Physical characteristics
- Source: Turnbull National Wildlife Refuge
- • location: Pine Lakes, Spokane County
- • coordinates: 47°23′55″N 117°32′41″W﻿ / ﻿47.39861°N 117.54472°W
- • elevation: 2,226 ft (678 m)
- Mouth: Palouse River
- • location: near Winona, Whitman County
- • coordinates: 46°54′45″N 117°55′41″W﻿ / ﻿46.91250°N 117.92806°W
- • elevation: 1,280 ft (390 m)
- Length: 52 mi (84 km)
- Basin size: 430 sq mi (1,100 km^{2})

= Rock Creek (Palouse River tributary) =

Rock Creek is a tributary of the Palouse River in the U.S. state of Washington. The source of the creek is Pine Lakes in the Turnbull National Wildlife Refuge (TNWR). The creek flows through the TNWR and ultimately joins the Palouse River 6 mi downstream from the unincorporated town of Winona, Washington.

Rock Creek drains a basin of 430 sqmi, 13 percent of the Palouse River basin. Rock Creek drains Rock Lake and, upstream from that, Bonnie Lake. Rock Lake has a maximum depth of 350 ft and a mean depth of 170 ft. Lakes within the Rock Creek drainage with managed fisheries include Rock and Bonnie Lakes and Chapman Lake. Many small lakes in the drainage have no outlets, and some evaporate completely in dry weather.

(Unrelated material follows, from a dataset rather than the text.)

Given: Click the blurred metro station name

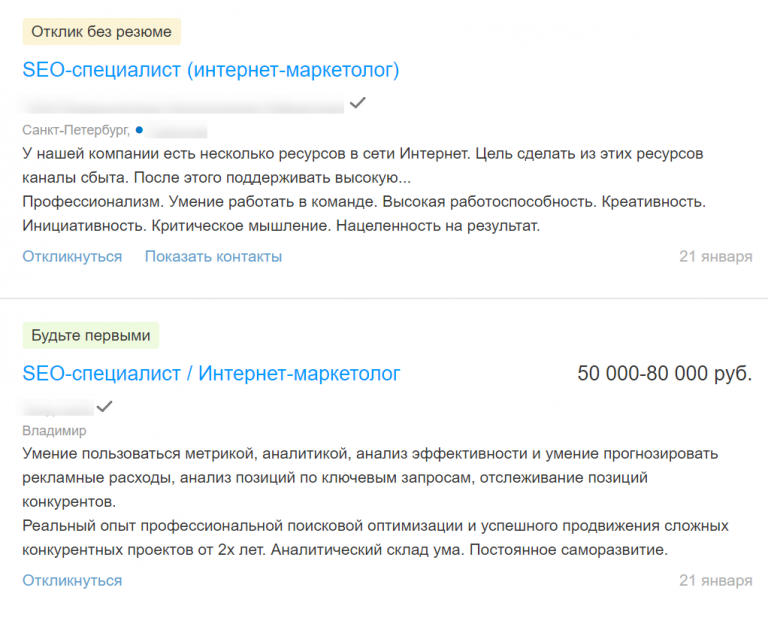Looking at the screenshot, I should tap(177, 130).
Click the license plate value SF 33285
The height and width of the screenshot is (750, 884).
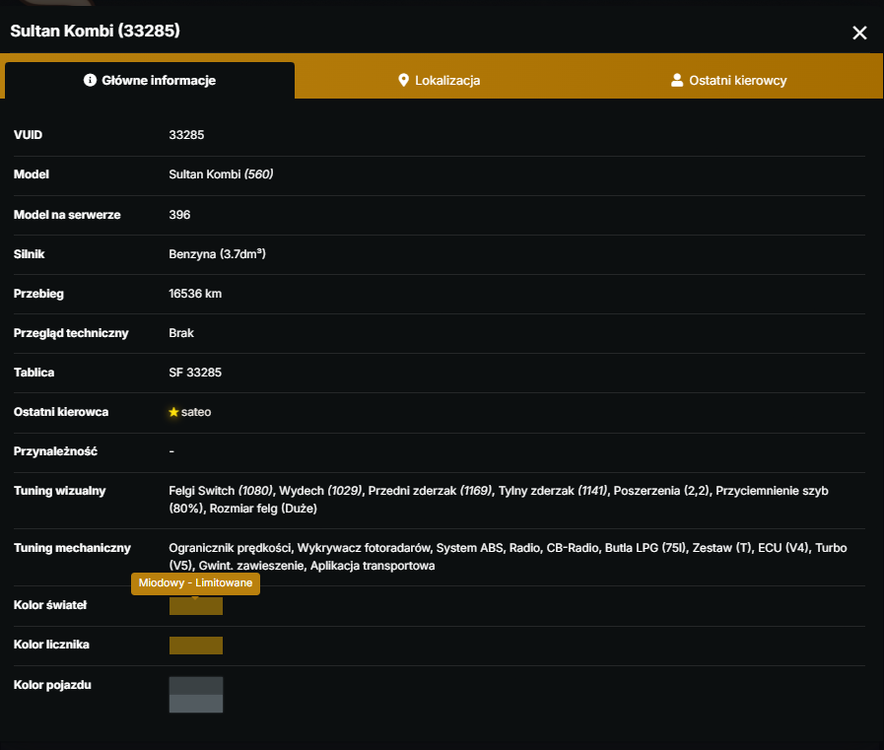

==Geological significance==

As Rock Creek crosses the Columbia River Plateau, it passes through the Channeled Scablands, created by the Missoula Floods that swept across eastern Washington during the Pleistocene epoch. The creek follows one of many paths taken by the floods as they cut through the Columbia River Basalt. Notable geologic features in the Rock Creek basin include the scabland and Rock Lake. The creek parallels the adjacent Cow Creek scabland and joins the Palouse River just before it departs Washtucna Coulee, the abandoned flood-scoured course of the river.

==Access==
The Palouse to Cascades State Park Trail follows Rock Creek for a portion of the drainage, allowing unique access, particularly to Rock Lake.